Excerpted passage:
Your Implementation Prompt

Paste this into your AI coding tool after replacing every bracket with your own values. It mirrors the four steps above, so what you specified is exactly what the tool builds.

Build a scikit-learn preprocessing pipeline. Do not fit any transformer
outside cross-validation.

CONTEXT (pin these):
- scikit-learn [1.9.0], pandas [3.0.x], Feature-engine [1.9.4], Python [3.11+]
- Numeric columns: [list by name]
- Categorical columns: [list by name]
- Target column: [name] — must never enter a transformer

STEP 1 — STRUCTURE:
- Run train_test_split FIRST as the firewall.
- Numeric branch: imputation([median]) -> scaling([standardization/normalization]).
- Categorical branch: imputation([most_frequent/constant]) -> encoding([one-hot],
  handle_unknown="ignore").
- Combine both branches in a ColumnTransformer with remainder="drop".

STEP 2 — CONTRACT:
- Every transformer is fitted on training folds only.
- Preserve feature names (use Feature-engine transformers where possible).
- Unseen categories at inference must not crash.

STEP 3 — ORDER:
- Impute before transform in each branch.
- Wrap the ColumnTransformer + [estimator] in a single Pipeline.

STEP 4 — VALIDATE:
- Report cross-validated scores, not a single train/test number.
- Confirm the pipeline runs on a held-out row containing an unseen category.

Ship It

You now read preprocessing as a graph with a firewall, not a script you run top to bottom. You can point at the exact line where a leak enters, and you can specify it out of existence before the AI writes a single transformer. That mental model travels to every dataset you touch next.

Do this: Continue the passage on specifying a leak-free scikit-learn preprocessing pipeline, picking up right after its final sentence.

(Items stored from a collection)
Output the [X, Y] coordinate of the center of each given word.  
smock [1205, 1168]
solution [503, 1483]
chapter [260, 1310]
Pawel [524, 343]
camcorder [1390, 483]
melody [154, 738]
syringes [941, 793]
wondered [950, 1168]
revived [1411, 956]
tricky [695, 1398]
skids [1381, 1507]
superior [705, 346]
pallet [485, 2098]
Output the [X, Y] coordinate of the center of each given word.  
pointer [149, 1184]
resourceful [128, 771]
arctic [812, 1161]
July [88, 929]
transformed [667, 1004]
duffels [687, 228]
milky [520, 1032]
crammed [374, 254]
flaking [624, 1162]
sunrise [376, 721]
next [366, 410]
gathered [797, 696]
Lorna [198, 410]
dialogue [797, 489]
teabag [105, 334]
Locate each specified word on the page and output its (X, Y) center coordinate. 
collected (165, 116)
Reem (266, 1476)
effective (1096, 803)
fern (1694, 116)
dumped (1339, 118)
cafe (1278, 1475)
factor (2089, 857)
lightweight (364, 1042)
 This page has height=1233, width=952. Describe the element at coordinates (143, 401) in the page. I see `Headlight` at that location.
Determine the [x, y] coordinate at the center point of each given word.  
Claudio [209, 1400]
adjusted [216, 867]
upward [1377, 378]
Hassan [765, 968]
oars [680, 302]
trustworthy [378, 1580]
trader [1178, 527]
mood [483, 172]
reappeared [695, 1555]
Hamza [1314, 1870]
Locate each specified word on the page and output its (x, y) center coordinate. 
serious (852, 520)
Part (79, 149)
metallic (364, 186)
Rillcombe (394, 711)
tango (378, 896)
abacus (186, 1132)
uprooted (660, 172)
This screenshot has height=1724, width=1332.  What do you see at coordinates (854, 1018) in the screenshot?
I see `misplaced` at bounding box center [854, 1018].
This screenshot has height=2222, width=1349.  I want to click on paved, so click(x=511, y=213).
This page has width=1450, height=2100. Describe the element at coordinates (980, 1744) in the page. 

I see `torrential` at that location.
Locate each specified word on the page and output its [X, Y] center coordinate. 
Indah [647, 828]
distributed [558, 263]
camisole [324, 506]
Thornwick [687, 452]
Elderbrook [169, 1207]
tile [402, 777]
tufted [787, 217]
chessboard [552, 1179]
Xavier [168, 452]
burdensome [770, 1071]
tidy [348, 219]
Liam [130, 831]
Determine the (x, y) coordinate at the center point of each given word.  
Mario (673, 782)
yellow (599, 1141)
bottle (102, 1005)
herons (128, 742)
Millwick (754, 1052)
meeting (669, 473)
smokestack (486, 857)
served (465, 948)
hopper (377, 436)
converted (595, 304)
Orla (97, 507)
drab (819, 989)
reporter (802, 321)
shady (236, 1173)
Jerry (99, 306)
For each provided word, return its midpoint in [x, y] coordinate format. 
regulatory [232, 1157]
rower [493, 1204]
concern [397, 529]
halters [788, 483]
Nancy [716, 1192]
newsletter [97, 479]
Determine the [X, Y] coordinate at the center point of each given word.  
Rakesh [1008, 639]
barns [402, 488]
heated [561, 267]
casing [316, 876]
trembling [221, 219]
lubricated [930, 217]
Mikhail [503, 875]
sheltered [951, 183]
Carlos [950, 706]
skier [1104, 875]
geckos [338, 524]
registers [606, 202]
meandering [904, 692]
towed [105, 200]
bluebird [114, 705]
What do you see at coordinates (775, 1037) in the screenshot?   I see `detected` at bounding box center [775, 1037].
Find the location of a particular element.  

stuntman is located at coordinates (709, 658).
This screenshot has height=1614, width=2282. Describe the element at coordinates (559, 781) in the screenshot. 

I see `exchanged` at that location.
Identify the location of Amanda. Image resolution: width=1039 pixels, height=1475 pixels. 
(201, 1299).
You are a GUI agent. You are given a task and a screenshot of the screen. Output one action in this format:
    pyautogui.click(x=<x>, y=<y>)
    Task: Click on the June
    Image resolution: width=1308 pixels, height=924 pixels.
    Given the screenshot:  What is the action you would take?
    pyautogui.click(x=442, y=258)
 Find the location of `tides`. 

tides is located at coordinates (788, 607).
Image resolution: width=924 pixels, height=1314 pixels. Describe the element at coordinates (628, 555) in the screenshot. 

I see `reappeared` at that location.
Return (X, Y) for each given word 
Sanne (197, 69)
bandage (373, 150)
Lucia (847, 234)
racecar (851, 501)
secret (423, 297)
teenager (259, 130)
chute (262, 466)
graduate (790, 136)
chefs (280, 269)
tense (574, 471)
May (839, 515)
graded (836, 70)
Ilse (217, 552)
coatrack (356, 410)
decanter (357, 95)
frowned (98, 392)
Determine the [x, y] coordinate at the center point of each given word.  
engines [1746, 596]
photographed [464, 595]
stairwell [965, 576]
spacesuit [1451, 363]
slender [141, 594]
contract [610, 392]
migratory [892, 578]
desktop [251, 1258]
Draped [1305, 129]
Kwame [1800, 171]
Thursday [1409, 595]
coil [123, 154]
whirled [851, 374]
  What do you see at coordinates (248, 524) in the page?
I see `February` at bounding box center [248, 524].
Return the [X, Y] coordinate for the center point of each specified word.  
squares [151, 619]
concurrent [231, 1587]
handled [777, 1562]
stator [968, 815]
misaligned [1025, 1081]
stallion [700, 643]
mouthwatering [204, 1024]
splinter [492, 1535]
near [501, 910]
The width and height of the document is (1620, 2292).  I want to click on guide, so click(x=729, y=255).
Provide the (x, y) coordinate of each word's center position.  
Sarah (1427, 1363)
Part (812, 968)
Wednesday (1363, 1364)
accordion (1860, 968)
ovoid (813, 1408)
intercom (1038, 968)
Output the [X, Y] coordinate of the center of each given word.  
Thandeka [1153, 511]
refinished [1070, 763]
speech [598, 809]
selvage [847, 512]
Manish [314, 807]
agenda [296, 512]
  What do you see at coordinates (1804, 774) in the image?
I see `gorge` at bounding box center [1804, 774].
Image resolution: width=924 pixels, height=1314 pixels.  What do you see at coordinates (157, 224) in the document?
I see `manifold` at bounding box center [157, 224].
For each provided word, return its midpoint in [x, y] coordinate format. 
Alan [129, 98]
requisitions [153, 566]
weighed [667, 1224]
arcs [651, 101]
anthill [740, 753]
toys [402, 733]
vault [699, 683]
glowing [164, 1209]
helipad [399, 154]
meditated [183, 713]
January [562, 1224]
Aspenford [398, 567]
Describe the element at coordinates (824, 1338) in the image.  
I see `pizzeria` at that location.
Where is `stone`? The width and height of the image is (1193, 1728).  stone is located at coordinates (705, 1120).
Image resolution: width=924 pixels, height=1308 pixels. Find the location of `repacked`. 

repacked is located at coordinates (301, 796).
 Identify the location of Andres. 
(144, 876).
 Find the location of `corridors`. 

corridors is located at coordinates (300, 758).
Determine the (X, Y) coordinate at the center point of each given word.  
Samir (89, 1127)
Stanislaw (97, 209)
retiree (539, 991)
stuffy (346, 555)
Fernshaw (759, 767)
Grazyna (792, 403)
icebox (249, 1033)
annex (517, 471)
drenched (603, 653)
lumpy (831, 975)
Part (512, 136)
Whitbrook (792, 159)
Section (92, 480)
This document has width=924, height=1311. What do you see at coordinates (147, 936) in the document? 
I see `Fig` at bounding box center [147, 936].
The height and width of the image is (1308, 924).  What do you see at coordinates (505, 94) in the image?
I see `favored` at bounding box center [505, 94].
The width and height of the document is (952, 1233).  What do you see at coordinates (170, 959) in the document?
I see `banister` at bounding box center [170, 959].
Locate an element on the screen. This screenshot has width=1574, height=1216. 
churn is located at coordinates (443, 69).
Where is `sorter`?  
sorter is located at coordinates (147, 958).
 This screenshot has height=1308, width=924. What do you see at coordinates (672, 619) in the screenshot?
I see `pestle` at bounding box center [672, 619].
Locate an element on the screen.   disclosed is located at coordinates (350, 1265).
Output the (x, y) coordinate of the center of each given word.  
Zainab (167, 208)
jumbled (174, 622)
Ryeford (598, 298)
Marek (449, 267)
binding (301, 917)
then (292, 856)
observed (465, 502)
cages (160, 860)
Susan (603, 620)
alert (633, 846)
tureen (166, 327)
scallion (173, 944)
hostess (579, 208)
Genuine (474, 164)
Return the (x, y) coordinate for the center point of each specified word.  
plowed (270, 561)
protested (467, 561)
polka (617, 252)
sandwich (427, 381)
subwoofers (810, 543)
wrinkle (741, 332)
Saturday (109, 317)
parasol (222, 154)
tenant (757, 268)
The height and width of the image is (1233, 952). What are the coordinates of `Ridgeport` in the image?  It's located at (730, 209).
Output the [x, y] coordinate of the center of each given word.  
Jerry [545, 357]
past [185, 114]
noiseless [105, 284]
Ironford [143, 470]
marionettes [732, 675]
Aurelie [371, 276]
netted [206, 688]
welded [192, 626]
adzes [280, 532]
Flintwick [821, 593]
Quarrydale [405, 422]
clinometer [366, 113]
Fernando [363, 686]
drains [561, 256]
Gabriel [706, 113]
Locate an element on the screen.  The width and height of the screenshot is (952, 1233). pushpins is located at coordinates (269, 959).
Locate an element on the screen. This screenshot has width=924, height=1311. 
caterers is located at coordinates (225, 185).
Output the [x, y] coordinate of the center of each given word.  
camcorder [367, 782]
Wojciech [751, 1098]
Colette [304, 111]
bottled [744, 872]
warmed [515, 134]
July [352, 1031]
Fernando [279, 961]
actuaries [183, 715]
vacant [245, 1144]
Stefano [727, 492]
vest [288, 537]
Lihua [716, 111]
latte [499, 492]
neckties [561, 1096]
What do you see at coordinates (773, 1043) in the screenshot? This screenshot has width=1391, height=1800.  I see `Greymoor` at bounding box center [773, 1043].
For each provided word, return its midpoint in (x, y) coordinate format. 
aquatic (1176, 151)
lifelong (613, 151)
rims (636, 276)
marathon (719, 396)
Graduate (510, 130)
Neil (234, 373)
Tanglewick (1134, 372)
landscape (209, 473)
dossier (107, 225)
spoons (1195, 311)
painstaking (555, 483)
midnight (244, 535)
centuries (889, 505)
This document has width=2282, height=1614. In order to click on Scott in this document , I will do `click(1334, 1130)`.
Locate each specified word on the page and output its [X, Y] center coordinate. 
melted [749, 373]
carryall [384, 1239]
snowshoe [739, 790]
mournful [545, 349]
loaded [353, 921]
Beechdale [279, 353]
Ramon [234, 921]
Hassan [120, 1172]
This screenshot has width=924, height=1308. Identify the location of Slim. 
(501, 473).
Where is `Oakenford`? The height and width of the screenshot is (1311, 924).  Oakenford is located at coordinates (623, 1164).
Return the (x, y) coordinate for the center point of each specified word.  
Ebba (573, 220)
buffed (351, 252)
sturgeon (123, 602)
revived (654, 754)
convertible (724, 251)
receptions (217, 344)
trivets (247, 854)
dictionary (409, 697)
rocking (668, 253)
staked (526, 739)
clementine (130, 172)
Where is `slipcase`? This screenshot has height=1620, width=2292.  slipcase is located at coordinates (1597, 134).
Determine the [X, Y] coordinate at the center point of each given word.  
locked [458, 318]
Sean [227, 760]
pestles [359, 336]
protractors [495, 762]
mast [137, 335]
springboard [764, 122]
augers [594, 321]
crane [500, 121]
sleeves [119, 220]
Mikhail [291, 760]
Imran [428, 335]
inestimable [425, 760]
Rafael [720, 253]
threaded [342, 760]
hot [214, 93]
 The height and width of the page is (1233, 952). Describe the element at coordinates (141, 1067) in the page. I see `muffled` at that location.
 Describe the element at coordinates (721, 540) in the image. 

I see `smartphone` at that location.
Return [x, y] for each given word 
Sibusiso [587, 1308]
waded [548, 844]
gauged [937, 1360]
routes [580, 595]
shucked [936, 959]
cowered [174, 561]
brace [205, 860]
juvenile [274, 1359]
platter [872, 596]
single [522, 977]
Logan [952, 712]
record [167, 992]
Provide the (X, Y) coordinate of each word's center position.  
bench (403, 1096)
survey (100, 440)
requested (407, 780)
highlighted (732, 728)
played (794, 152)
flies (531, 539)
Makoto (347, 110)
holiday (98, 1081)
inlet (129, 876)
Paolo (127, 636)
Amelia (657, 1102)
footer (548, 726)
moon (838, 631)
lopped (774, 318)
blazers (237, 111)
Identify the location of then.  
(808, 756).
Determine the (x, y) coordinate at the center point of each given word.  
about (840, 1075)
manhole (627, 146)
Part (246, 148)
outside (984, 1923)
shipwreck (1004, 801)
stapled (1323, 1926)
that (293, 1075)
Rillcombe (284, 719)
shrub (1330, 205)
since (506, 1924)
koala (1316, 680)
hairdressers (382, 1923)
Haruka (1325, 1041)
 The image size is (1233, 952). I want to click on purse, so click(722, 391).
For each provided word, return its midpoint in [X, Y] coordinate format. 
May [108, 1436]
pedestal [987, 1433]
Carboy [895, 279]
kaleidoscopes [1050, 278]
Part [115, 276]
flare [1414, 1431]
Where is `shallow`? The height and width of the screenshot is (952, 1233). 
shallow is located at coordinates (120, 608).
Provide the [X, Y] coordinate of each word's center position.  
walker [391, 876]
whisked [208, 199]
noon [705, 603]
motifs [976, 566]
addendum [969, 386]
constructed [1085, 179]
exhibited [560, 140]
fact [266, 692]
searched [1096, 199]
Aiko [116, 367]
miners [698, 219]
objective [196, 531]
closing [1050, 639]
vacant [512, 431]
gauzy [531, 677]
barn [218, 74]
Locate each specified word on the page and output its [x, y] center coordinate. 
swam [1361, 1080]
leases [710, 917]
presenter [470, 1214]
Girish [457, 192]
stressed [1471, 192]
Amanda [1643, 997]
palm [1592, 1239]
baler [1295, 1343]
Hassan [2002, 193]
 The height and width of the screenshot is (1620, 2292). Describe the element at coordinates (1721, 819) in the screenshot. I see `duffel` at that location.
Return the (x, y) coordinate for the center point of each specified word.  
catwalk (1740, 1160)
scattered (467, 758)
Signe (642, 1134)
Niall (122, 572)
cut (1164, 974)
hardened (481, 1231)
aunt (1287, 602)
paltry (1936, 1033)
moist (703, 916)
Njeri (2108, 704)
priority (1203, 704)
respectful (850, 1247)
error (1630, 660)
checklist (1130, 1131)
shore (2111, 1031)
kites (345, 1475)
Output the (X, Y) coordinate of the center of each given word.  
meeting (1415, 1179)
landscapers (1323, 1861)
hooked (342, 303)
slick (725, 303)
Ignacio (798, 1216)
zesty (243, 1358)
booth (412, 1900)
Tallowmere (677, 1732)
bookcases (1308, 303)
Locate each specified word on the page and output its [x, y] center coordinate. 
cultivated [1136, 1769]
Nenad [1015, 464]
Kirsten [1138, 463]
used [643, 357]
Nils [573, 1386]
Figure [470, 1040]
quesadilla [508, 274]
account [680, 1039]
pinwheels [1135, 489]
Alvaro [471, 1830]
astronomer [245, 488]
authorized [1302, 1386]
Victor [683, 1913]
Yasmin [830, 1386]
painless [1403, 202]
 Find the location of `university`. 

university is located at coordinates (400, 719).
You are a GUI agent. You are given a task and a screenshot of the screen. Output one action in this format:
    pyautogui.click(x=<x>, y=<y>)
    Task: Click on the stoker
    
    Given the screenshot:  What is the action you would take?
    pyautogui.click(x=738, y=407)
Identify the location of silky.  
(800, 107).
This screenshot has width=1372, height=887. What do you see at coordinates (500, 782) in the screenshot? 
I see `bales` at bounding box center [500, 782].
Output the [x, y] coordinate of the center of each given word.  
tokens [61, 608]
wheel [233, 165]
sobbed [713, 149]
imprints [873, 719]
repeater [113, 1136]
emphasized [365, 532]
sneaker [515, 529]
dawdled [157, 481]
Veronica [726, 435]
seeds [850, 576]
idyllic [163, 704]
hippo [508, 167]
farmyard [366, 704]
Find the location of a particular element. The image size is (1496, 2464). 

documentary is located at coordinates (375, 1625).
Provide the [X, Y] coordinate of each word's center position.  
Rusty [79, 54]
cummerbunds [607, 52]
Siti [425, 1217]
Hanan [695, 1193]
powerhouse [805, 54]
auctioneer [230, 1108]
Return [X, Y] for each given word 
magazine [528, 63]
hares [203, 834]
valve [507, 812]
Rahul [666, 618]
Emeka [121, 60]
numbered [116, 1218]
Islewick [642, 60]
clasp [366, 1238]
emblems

Exercise output:
Aha Moments

MONA

What MAX calls a firewall is, underneath, a question about which distribution your statistics are estimating. A scaler computes a mean and a variance; an imputer learns a central value; an encoder builds a vocabulary. Each is a small model fitted to data. Let it see the test rows and you have estimated the wrong distribution — one that includes information the deployed model will never possess. The validation score then measures memorization of a sample, not generalization to a population. The discipline of fitting inside the fold is not bureaucracy. It is the only way to keep your estimate of error honest, because the estimate is only meaningful when the data it was measured on stayed genuinely unseen.

DAN

Mona frames it as estimating the right distribution. From where I sit, this is the difference between a demo that wins the meeting and a system that survives contact with customers. Inflated validation scores are a sales pitch you make to yourself, and the market collects the debt later — in churned users, in a rollback, in trust you do not get back. The teams pulling ahead right now treat preprocessing as production infrastructure, not a notebook afterthought. They standardize the pipeline once and reuse it everywhere. That is how you ship faster without shipping fragile, and speed with reliability is the only combination that compounds in your favor over a release cycle.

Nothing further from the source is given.